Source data
------------------------
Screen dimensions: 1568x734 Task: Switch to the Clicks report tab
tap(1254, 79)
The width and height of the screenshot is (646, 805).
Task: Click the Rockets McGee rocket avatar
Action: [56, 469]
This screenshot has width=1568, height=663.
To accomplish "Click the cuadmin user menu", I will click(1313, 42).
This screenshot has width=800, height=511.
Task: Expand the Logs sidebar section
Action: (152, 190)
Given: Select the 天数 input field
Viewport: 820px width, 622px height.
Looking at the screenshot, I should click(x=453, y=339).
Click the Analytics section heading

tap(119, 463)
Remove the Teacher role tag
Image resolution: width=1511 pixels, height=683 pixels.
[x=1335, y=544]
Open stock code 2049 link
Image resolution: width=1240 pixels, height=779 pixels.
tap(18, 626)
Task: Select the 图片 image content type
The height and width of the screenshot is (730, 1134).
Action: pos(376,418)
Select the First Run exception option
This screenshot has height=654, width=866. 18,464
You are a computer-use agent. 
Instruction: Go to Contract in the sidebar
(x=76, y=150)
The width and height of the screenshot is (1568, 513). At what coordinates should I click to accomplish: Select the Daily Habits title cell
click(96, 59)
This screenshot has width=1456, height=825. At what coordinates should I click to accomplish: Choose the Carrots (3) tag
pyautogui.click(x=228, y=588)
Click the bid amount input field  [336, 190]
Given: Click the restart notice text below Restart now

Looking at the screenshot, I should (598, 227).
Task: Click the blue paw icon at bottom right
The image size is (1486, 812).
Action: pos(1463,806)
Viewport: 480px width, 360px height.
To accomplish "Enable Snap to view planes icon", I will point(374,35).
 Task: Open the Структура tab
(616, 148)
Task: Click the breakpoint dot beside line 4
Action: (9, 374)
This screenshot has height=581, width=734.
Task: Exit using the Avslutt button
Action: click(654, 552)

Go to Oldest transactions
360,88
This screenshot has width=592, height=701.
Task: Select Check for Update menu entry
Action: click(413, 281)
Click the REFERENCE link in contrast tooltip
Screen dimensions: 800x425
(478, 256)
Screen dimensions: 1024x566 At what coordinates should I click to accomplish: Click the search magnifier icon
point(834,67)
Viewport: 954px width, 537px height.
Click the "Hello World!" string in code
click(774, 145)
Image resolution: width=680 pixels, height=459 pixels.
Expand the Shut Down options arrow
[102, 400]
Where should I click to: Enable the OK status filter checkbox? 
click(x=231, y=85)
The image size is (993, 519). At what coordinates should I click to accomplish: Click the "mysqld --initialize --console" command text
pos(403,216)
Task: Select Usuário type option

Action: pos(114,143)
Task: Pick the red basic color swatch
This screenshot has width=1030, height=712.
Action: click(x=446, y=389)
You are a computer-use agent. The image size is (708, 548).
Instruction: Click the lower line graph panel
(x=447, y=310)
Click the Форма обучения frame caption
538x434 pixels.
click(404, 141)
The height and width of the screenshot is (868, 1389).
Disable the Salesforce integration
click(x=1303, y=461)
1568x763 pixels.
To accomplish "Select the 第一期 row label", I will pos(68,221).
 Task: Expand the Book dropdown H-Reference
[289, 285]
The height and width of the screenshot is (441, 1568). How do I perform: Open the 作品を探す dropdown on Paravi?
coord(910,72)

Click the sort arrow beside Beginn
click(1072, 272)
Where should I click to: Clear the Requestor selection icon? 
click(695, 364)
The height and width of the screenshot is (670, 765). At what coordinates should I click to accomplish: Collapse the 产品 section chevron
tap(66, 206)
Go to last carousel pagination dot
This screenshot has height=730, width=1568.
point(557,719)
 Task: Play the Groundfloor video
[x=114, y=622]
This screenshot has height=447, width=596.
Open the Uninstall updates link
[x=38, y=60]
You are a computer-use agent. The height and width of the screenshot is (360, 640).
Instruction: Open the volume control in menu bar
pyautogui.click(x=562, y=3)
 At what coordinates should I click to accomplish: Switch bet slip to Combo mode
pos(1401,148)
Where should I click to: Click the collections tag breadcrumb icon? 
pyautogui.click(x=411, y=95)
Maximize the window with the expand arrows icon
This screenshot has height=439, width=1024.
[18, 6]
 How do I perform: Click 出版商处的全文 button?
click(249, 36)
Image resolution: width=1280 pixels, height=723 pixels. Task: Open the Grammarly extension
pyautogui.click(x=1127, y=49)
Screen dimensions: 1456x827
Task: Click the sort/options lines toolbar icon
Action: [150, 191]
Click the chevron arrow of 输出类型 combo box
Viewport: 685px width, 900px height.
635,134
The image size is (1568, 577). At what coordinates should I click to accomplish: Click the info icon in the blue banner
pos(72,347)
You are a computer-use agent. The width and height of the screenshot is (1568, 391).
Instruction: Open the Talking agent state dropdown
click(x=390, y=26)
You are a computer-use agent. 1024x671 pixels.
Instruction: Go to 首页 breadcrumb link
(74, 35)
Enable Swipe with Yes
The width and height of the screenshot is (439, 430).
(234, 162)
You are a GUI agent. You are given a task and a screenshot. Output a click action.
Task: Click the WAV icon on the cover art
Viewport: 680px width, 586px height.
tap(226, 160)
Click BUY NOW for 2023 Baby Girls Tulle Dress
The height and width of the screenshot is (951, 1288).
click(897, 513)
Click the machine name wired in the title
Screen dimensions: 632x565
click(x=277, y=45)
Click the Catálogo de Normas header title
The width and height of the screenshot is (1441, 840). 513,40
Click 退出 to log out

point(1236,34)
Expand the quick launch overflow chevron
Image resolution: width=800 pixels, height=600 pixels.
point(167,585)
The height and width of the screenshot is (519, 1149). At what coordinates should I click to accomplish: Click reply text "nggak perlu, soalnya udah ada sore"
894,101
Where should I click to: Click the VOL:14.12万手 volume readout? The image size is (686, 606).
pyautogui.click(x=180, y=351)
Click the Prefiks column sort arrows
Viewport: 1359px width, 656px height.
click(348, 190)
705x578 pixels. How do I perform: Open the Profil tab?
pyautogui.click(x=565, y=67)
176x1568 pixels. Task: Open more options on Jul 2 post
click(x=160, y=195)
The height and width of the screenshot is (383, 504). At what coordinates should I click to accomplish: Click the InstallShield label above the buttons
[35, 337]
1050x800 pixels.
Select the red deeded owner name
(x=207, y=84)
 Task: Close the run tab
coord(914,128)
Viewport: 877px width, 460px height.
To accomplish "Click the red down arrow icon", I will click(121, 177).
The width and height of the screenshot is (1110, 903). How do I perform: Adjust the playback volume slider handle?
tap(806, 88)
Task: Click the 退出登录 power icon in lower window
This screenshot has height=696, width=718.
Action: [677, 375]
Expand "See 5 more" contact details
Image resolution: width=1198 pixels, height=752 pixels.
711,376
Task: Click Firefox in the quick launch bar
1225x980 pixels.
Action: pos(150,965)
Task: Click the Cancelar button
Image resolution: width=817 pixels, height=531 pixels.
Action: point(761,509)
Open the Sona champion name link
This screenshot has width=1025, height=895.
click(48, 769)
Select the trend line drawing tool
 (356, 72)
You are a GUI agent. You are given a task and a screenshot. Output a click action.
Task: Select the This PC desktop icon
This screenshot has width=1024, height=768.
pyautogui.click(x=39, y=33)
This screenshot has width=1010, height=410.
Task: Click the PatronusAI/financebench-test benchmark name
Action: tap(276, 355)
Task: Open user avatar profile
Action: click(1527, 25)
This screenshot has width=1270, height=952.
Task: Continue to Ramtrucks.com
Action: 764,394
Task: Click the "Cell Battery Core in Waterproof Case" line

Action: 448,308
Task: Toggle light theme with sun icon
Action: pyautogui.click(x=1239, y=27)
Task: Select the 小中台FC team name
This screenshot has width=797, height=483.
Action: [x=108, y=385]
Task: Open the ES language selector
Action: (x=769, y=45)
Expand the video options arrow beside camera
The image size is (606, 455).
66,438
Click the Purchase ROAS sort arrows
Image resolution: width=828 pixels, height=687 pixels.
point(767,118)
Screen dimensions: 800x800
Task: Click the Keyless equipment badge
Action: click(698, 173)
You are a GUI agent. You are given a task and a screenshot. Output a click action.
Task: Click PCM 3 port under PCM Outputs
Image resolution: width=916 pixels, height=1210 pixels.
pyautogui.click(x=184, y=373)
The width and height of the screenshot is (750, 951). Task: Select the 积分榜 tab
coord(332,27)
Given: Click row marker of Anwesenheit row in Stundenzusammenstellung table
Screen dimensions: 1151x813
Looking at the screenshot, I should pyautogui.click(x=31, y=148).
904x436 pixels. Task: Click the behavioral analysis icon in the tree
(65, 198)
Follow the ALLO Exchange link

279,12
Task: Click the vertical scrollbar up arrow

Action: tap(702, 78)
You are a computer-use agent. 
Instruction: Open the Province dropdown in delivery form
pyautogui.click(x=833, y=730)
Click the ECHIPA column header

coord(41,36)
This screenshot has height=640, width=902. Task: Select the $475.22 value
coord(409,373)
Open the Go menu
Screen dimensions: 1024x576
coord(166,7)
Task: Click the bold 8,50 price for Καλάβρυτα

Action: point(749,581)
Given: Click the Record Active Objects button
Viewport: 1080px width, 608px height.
------------------------
Beginning at the first line of the records, retype exactly every line up to and including the one with "This screenshot has width=1568, height=663.".

__Response below__.
Screen dimensions: 1568x734 Task: Switch to the Clicks report tab
tap(1254, 79)
The width and height of the screenshot is (646, 805).
Task: Click the Rockets McGee rocket avatar
Action: [56, 469]
This screenshot has width=1568, height=663.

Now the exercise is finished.